Rutgers University publishes research study into the role that cannabis usage plays in guiding state policy

Rutgers University’s New Jersey State Policy Lab has published a unique report covering cannabis usage. Specifically, the report explores factors that influence the plant’s usage, including law enforcement, education and health.

This report is critical to New Jersey setting a model similar to other states in recognizing that all people in the state are not the same, and by legalizing cannabis, its impact on different communities is going to vary,” said the study’s lead investigator and dean of Rutgers University-Newark School of Public Affairs and Administration, Charles Menifield.

Menifield intends on using the study’s findings as a baseline measure to assess the repercussions of cannabis legalization and pinpoint any differences among various communities. 

This is literally a baseline report of what we should be looking at and where we are now,’” said Menifield, whose team hopes that the data will mold state policy as time progresses.

About Rutgers’ study on cannabis usage and state policy

An affluence of secondary data is compiled into the new research study by Rutgers University. The data was collected as a means of clearly illustrating present-day cannabis consumption rates and law-enforcement measures disaggregated by age, ethnicity and gender.

The report also covers youth attitudes on cannabis, in addition to behavioral and medical health factors that could be affected by cannabis legalization, such as registrations at treatment centers for cannabis addiction and suicide rates.

Menifield believes that the state is lacking in terms of providing in-depth reporting into social justice; particularly so in regards to providing accurate law enforcement metrics. 

Specifically, he wants to see data that monitors people through different criminal justice process stages. He also wants the findings to be segmented by age, gender, ethnicity and county.  

The study’s findings

Racial disparity appears to be a lingering problem within the legal system. Factually, as per the study’s findings, the rate of Black people arrested for selling cannabis was in excess of five times more than it was for Caucasians. Plus, black residents were four times more likely to face an arrest for cannabis possession.

Although substance abuse is a third primary cause of school suspensions, most suspensions aren’t investigated to determine whether or not the student is impaired by alcohol, cannabis or another type of substance. 
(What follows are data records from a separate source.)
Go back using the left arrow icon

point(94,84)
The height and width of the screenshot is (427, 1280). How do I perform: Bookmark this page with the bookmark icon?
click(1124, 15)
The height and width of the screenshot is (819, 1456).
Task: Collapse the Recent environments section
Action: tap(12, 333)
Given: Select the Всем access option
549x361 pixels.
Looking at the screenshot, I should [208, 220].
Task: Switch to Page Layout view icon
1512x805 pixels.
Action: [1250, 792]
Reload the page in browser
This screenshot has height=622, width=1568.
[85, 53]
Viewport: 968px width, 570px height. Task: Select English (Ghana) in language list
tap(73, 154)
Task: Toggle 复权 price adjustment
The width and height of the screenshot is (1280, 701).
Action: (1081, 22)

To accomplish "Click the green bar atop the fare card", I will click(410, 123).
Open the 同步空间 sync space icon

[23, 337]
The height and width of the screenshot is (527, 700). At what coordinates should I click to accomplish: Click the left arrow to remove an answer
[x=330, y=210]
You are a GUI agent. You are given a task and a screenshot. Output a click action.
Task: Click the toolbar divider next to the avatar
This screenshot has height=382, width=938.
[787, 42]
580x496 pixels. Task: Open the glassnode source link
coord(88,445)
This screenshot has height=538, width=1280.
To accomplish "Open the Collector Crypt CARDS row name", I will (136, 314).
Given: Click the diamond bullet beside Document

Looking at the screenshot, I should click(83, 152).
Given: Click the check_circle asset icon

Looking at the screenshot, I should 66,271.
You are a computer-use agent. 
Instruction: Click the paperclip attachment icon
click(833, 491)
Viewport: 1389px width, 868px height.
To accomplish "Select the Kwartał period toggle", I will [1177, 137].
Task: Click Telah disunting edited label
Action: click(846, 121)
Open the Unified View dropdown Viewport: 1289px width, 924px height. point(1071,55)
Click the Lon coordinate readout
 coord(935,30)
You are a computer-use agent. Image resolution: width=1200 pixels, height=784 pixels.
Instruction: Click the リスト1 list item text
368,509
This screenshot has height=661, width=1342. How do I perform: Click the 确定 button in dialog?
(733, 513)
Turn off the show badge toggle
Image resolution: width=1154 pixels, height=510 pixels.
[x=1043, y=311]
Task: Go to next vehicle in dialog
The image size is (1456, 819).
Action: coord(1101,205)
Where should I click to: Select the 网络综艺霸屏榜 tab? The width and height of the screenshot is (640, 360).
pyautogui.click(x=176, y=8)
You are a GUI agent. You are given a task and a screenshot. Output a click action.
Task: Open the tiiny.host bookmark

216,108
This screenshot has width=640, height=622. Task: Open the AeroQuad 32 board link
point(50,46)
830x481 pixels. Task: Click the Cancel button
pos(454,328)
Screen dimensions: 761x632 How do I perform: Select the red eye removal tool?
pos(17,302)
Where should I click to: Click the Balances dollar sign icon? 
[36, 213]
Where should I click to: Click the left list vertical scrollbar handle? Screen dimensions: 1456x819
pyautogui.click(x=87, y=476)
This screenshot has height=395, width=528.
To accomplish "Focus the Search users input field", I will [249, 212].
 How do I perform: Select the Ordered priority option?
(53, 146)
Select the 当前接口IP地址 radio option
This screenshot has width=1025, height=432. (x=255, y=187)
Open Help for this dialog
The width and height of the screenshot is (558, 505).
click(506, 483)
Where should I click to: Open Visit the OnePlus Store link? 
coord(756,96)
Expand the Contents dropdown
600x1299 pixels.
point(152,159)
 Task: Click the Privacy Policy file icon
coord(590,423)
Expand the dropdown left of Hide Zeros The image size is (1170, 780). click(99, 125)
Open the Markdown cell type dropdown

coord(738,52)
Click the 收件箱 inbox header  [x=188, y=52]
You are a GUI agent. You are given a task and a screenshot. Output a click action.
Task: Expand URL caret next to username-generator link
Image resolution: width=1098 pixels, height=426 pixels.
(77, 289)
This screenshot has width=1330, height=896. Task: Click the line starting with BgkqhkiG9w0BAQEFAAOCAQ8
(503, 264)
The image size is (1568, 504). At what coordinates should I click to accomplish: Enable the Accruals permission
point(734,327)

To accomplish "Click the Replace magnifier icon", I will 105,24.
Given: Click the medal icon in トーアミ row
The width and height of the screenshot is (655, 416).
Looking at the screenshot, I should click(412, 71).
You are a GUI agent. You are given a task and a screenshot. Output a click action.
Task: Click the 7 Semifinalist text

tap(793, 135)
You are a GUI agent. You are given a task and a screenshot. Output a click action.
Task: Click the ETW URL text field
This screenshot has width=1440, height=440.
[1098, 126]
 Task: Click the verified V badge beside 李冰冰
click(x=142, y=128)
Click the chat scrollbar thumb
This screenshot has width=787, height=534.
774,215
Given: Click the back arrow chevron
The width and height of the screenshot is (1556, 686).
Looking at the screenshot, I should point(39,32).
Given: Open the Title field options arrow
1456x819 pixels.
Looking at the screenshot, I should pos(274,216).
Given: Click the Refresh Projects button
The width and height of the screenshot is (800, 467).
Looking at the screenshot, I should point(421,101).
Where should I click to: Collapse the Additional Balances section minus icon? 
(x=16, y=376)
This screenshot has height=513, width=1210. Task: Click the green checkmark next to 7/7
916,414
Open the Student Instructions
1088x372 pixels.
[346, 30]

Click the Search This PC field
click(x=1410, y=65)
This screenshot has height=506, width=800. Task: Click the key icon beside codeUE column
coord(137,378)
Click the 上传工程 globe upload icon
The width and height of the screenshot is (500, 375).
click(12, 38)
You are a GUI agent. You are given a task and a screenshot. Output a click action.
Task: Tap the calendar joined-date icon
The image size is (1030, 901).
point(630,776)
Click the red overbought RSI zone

“The disparities in exclusionary discipline practices are really important to highlight for students of color,” said assistant research professor with the Rutgers-Newark Department of Urban Education and Joseph C. Cornwall Center for Metropolitan Studies, Vandeen Campbell. “We don’t know if legalization will be related to these rates in any way — we’ll have to study it — but that is certainly something that needs to be changed and needs to be monitored.

Additionally, the report prompts the state to assess rates of college and graduation enrollment amid the rise of cannabis legalization.

“The argument we are making is that graduation rates could change based on cannabis use. If students start smoking and selling cannabis, they may drop out,” said Menifield. “Then the question becomes, who is dropping out? Where do they live? What city are they in? What county are they in? What’s their race? What’s the income level of their parents? So in order to ameliorate those situations, you need to know all of that other information.”

Menifield concluded by stressing the importance of future research into cannabis usage and state policy. He says that the state must dive deeper into the subject and “exercise due diligence in ensuring the safety of residents,” in spite of the plant’s legal status.